• "Les rêves d’Élisa" -Liberté - Chapitre 19

    - Élisa grosse paresseuse, tu exagères !

    - Hummmm !

    - Allez, réveille-toi et bouge-ton joli cul ! On va encore être à la bourre à cause de toi !

    - Hummmm !

    -T’arrête de grommeler dans ton oreiller et tu te lèves fissa sinon je file sans toi !

    Cette voix qui la secoue dans ce reste de sommeil où son esprit s’englue, c’est bien celle de…
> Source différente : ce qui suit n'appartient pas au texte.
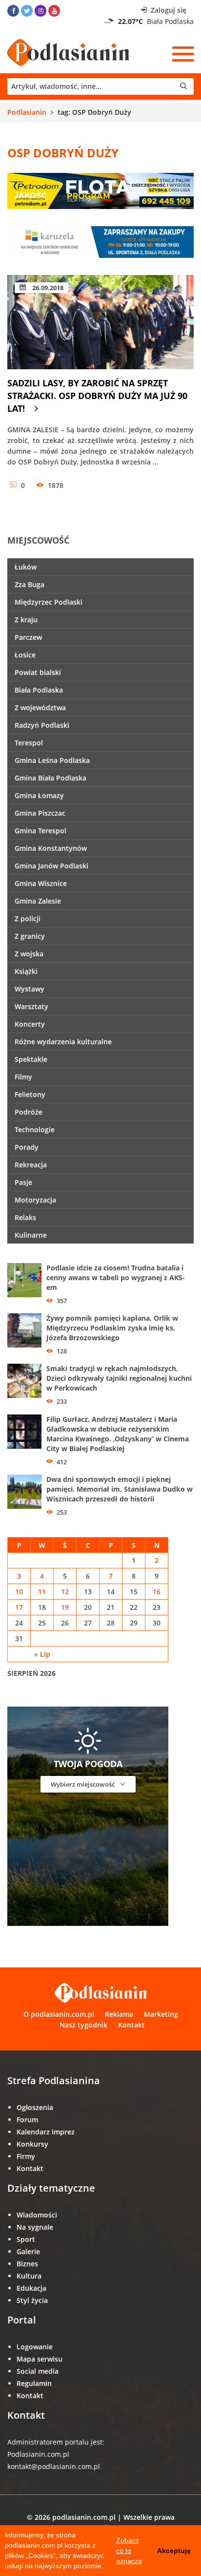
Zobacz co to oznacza (129, 2550)
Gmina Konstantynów (51, 848)
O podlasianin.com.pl (58, 2014)
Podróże (28, 1112)
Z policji (27, 918)
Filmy (23, 1076)
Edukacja (31, 2288)
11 (42, 1591)
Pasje (23, 1182)
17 (19, 1607)
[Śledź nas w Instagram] (40, 11)
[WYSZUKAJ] (100, 86)
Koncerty (30, 1024)
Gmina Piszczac (40, 813)
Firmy (26, 2156)
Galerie (28, 2251)
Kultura (29, 2275)
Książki (26, 971)
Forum (27, 2119)
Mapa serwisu (39, 2359)
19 (65, 1607)
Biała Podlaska (39, 690)
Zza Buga (29, 584)
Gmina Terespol (40, 830)
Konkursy (32, 2144)
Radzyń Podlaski (42, 725)
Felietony (30, 1094)
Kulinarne (31, 1235)
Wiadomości (37, 2214)
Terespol (29, 742)
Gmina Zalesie (38, 901)
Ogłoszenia (35, 2107)
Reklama (119, 2014)
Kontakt (131, 2024)
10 (19, 1591)
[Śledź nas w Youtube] (54, 11)
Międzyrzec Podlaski (48, 602)
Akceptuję (174, 2551)
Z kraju (26, 619)
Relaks (25, 1217)
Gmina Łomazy (39, 795)
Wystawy (29, 988)
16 (157, 1591)
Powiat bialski (38, 672)
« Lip (42, 1654)
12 (65, 1591)
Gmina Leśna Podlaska (52, 760)
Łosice (25, 654)
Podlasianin (26, 112)
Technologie (35, 1129)
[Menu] (183, 53)
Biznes (27, 2263)
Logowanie (35, 2346)
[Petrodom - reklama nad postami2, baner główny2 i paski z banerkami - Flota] (100, 189)
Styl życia (32, 2300)
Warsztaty (31, 1006)
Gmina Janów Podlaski (51, 865)
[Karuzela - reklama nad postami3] (100, 241)
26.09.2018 (47, 287)
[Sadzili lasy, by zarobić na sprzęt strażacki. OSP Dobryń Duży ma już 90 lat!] (100, 322)
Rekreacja (31, 1164)
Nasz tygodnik (83, 2024)
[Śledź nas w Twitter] (27, 11)
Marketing (161, 2014)
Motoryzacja (35, 1199)
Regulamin (34, 2383)
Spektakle (31, 1059)
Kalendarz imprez (46, 2131)
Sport (26, 2239)
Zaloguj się (167, 10)
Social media (38, 2371)
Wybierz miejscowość (83, 1784)
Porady (27, 1147)
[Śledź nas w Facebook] (13, 11)
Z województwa (40, 707)
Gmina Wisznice (41, 883)
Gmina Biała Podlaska (50, 777)
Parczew (28, 637)
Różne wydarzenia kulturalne (63, 1041)
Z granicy (30, 936)
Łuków (26, 566)
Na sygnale (35, 2227)
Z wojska (29, 953)
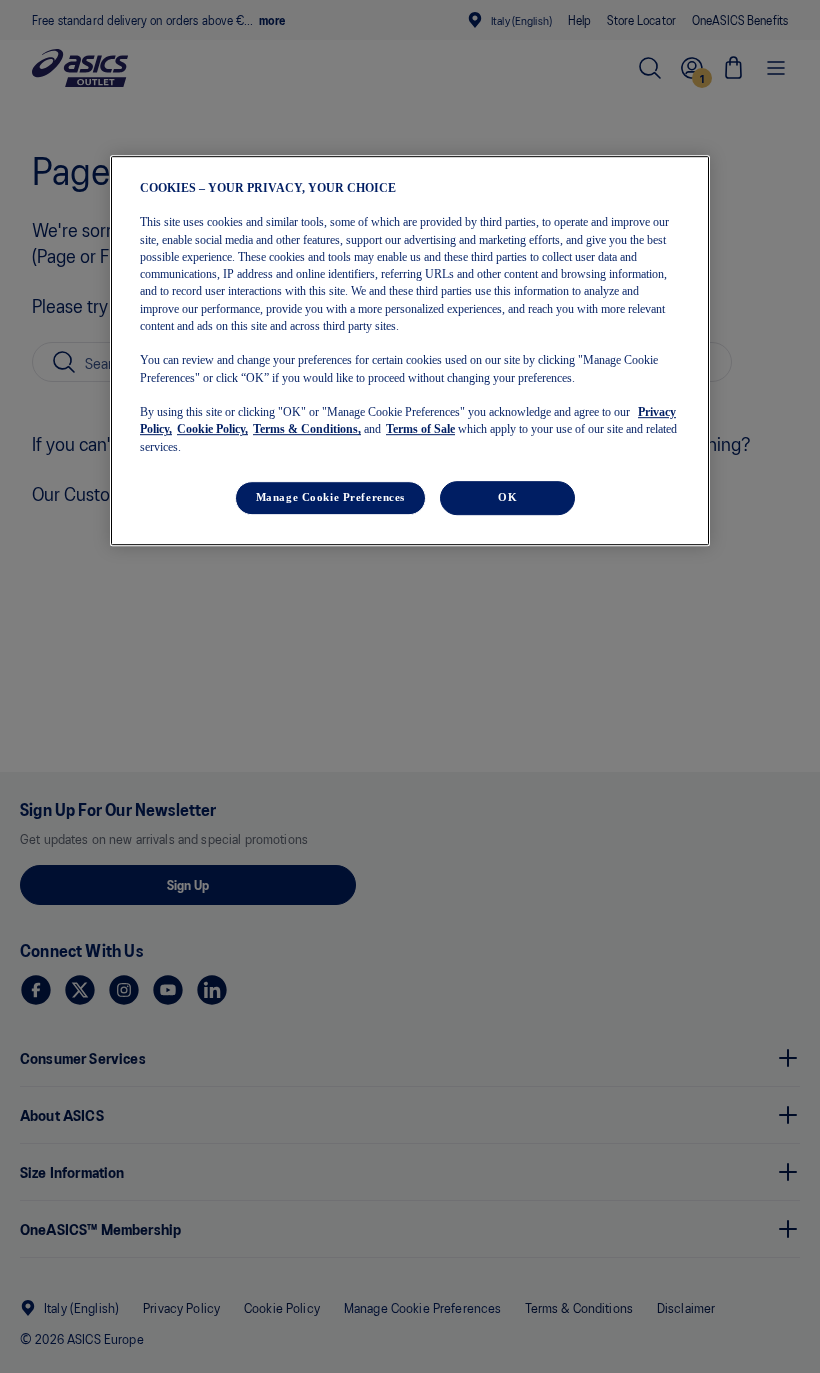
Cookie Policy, (212, 430)
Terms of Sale (420, 430)
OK (507, 497)
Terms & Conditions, (307, 430)
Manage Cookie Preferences (330, 497)
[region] (410, 350)
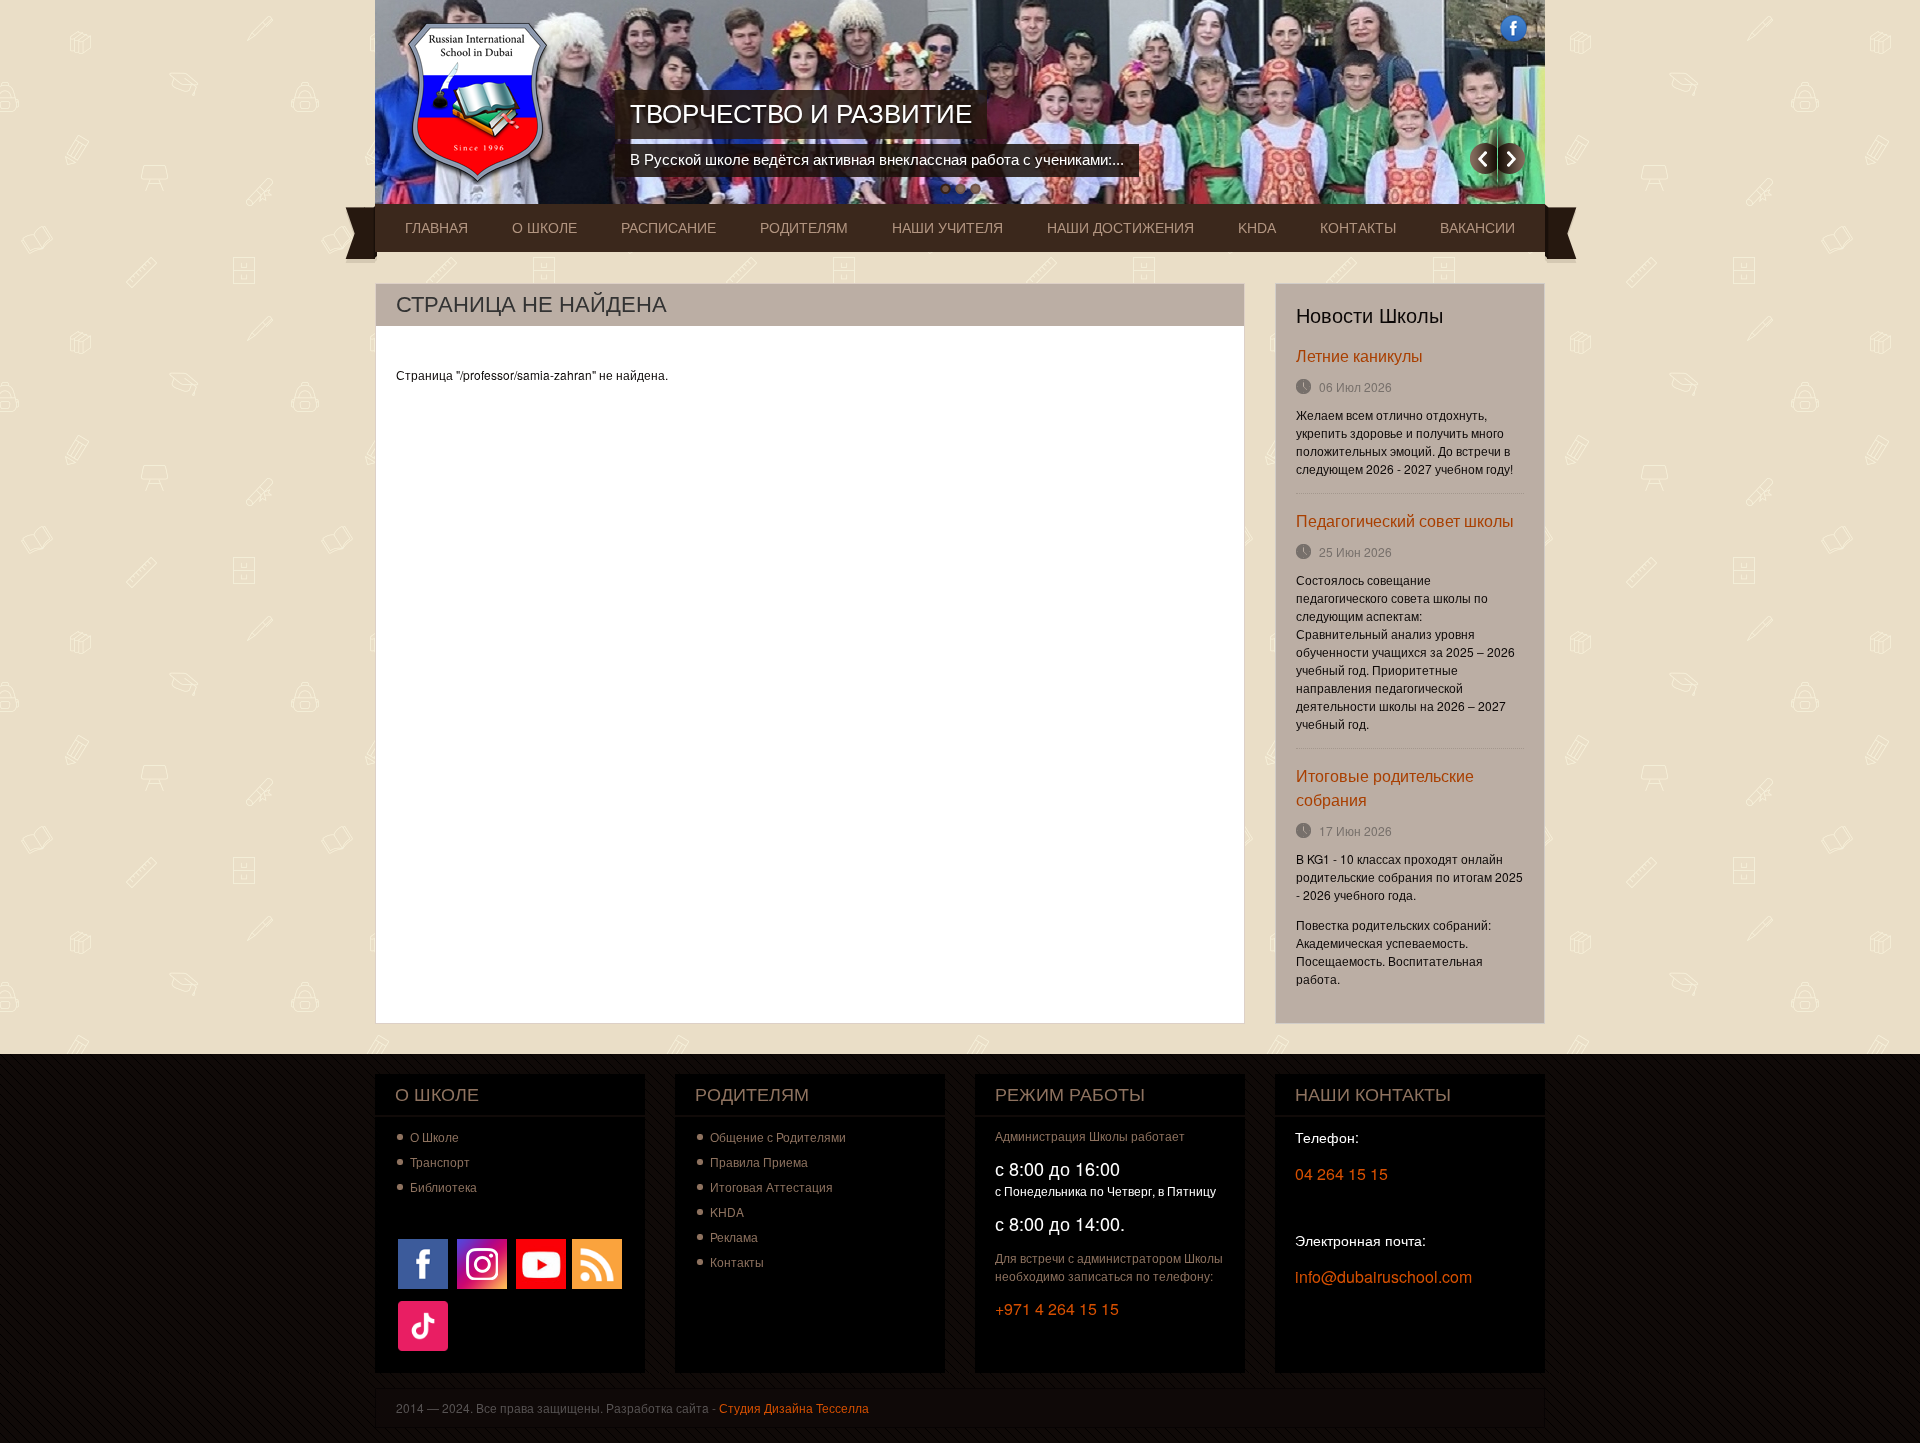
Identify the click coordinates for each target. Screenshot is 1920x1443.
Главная (436, 228)
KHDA (1257, 228)
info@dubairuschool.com (1383, 1276)
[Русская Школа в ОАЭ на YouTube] (541, 1261)
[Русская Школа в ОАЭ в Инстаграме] (482, 1261)
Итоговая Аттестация (771, 1186)
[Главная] (482, 102)
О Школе (544, 228)
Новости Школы (1369, 316)
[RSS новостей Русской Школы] (597, 1261)
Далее (1511, 158)
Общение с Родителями (778, 1136)
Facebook (1513, 28)
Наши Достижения (1120, 228)
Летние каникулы (1359, 355)
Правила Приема (759, 1161)
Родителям (804, 228)
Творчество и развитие (801, 114)
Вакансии (1477, 228)
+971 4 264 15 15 (1057, 1308)
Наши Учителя (947, 228)
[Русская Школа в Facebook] (423, 1261)
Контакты (1358, 228)
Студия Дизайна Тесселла (794, 1407)
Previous (1483, 158)
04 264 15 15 (1341, 1173)
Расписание (668, 228)
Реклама (734, 1236)
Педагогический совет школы (1405, 520)
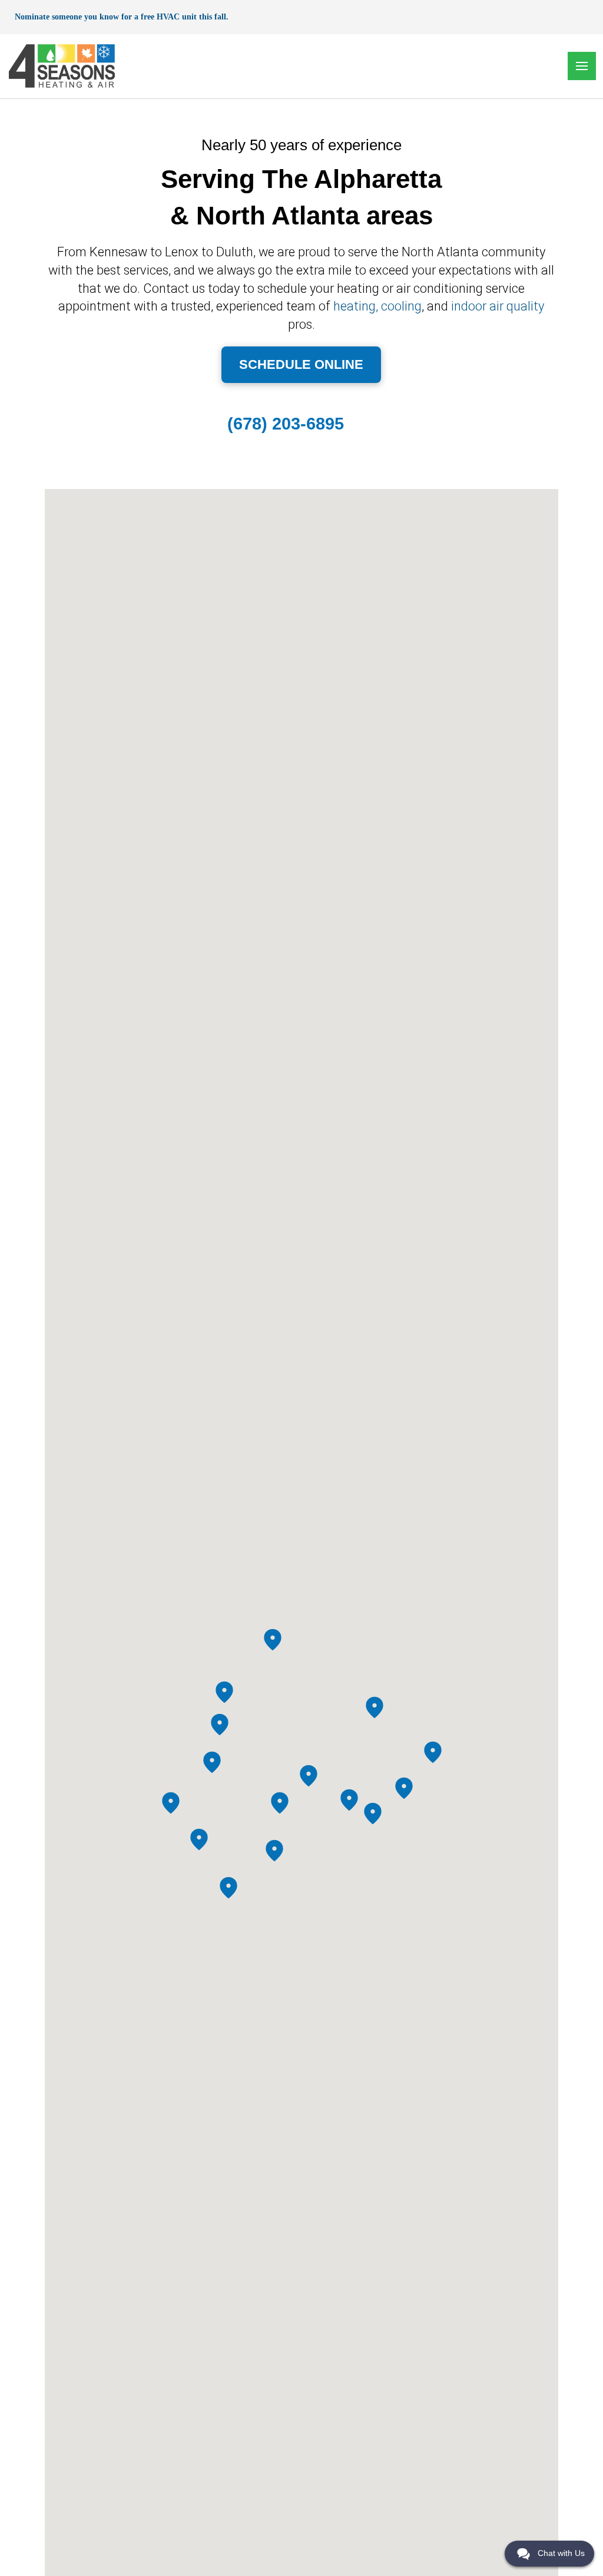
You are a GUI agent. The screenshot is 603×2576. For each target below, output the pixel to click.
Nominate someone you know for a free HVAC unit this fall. (121, 16)
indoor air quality (497, 306)
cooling (401, 306)
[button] (582, 66)
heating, (355, 306)
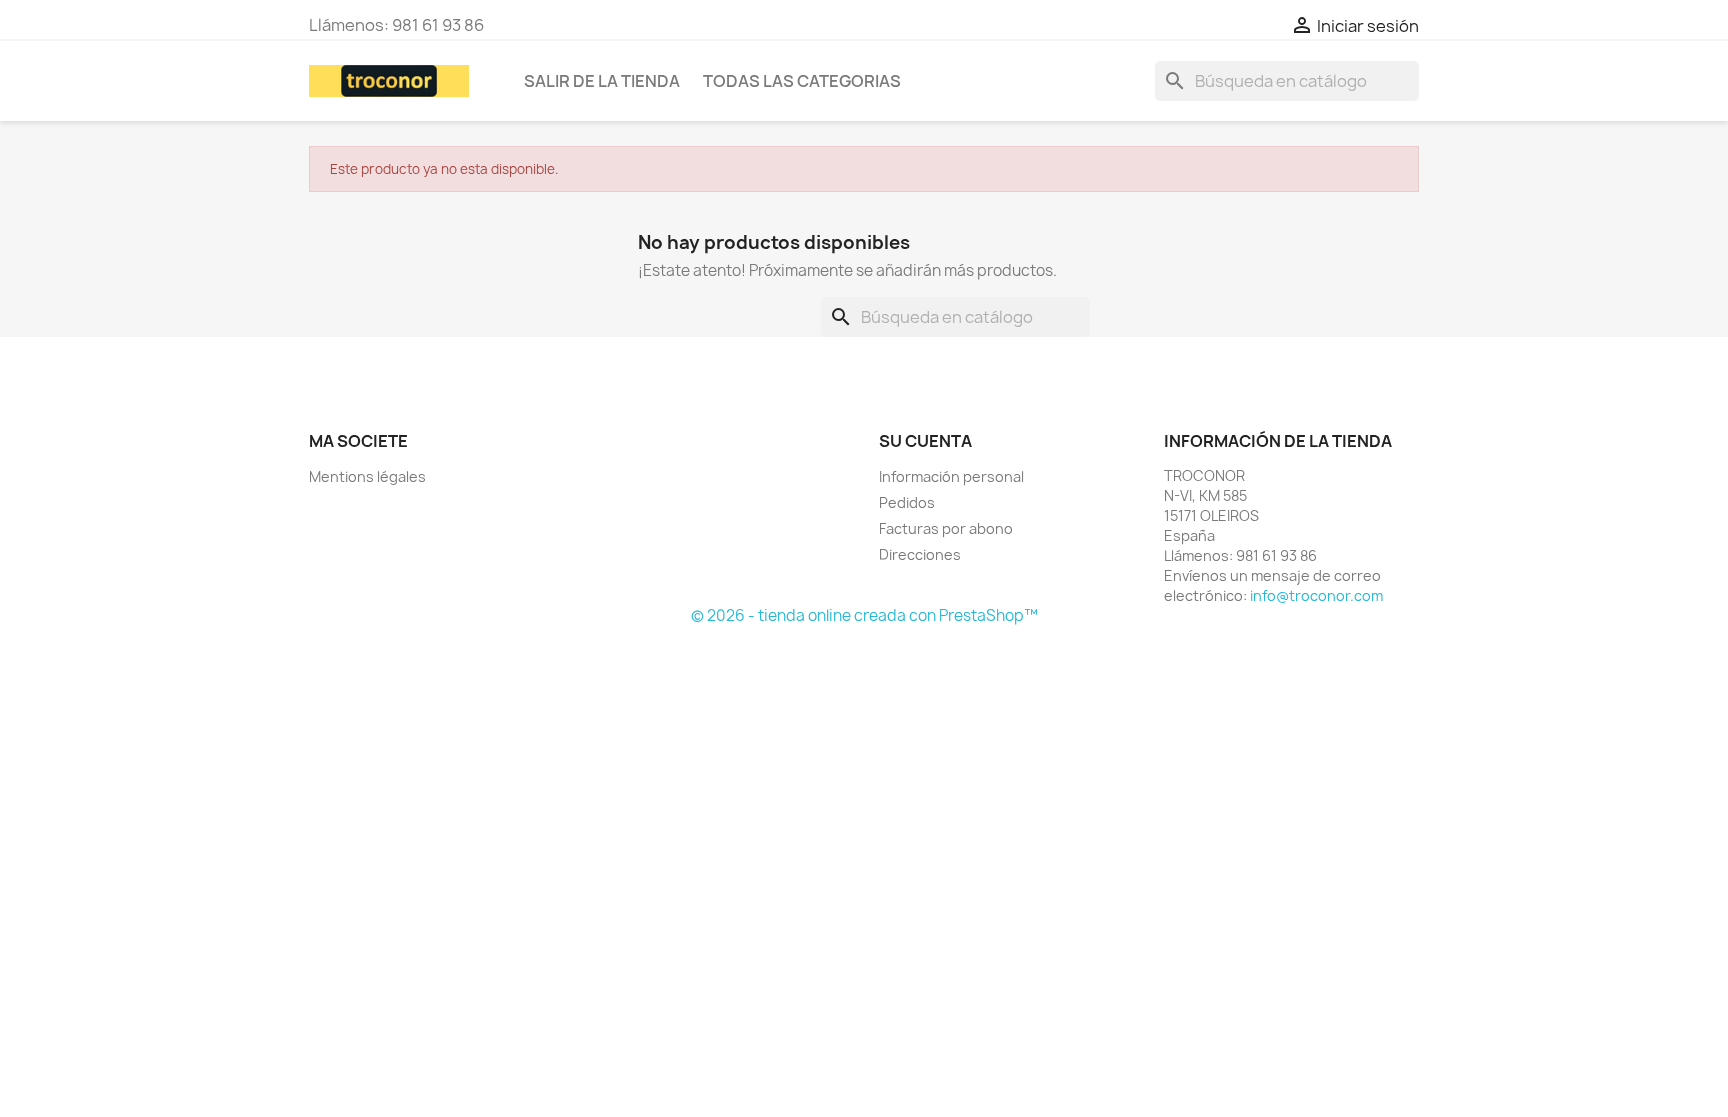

    - Chloé ! Que fais-tu ici ? C’est impossible !

    - Ben oui, c’est moi quoi ! Qui veux-tu que ce soit ?

    - Tu..tu ne peux pas être ici !

    - Ma pauvre, tu dérailles grave ! Il est vraiment temps que ça se termine !

    - Que…Que quoi se termine ?

    - Eh ! T’arrête là ! Tes pas drôle !

    Elle n’ose ouvrir les yeux ! Chloé ne peut pas être là !  C’est la solitude de ces derniers jours, sans Bob, sans Weena qui la rend dingue !

    -Bon, arrête ton cinéma ! Tu me fais peur là ! T’es vraiment chelou en ce moment !

    Elle se met à trembler violemment, incapable de se résoudre à ouvrir les yeux. Elle est en train de devenir maboule ! Il n’y a pas d’autre explication à cette voix rendue suraigüe par un mélange de panique et de colère, qui la tarabuste, tandis que deux mains agrippées à ses épaules, commencent à la secouer avec l’énergie du désespoir !

    - Bon sang Élisa qu'u’est ce qui t’arrive ? Je l’avais bien dit que tu travaillais trop. Je t’en supplie ma cop’ dis-moi quoi faire pour toi ! J’appelle un médecin si tu veux? 

    - Non… Je Je..suis fatiguée. Tu..n’es pas réellement là hein ! Je rêve !

    - Ho la la ! Ça va vraiment pas toi ! ! Ouvre-les yeux bordel de merde ! Regarde, c’est bien moi, ta meilleure pote ! Allez, ouvre les yeux maintenant ! Je crève de trouille là !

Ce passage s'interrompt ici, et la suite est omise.